• Entries provided:
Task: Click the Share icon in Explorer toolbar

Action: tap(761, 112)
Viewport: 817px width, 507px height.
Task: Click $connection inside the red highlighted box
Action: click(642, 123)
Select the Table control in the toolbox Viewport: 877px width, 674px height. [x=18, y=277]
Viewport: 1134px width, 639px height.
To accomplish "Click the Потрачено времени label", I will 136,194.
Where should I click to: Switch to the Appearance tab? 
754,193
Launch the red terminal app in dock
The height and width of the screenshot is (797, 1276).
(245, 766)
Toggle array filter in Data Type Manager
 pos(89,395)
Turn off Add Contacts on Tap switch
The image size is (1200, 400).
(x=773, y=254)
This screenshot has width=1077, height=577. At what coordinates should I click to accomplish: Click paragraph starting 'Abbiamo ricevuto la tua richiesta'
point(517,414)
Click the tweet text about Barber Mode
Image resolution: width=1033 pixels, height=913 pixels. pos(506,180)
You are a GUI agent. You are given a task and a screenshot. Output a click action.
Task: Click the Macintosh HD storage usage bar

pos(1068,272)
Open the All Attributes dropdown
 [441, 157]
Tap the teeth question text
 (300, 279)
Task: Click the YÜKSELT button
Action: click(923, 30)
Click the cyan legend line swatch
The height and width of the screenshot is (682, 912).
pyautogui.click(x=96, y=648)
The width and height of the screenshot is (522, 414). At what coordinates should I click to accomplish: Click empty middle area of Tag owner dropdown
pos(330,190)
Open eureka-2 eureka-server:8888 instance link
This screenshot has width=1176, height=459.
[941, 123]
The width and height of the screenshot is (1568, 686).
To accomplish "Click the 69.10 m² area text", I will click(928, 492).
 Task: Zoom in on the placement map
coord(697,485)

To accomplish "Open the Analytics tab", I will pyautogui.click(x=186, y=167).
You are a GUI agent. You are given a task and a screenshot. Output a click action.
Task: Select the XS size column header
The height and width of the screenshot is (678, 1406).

• Work instructions: Starting at the line with "This screenshot has width=1077, height=577.", copy every line up to and including the last one in the entries above.

• Output of the task:
This screenshot has width=1077, height=577. At what coordinates should I click to accomplish: Click paragraph starting 'Abbiamo ricevuto la tua richiesta'
point(517,414)
Click the tweet text about Barber Mode
Image resolution: width=1033 pixels, height=913 pixels. pos(506,180)
You are a GUI agent. You are given a task and a screenshot. Output a click action.
Task: Click the Macintosh HD storage usage bar

pos(1068,272)
Open the All Attributes dropdown
 [441, 157]
Tap the teeth question text
 (300, 279)
Task: Click the YÜKSELT button
Action: click(923, 30)
Click the cyan legend line swatch
The height and width of the screenshot is (682, 912).
pyautogui.click(x=96, y=648)
The width and height of the screenshot is (522, 414). At what coordinates should I click to accomplish: Click empty middle area of Tag owner dropdown
pos(330,190)
Open eureka-2 eureka-server:8888 instance link
This screenshot has width=1176, height=459.
[941, 123]
The width and height of the screenshot is (1568, 686).
To accomplish "Click the 69.10 m² area text", I will click(928, 492).
 Task: Zoom in on the placement map
coord(697,485)

To accomplish "Open the Analytics tab", I will pyautogui.click(x=186, y=167).
You are a GUI agent. You are given a task and a screenshot. Output a click action.
Task: Select the XS size column header
The height and width of the screenshot is (678, 1406).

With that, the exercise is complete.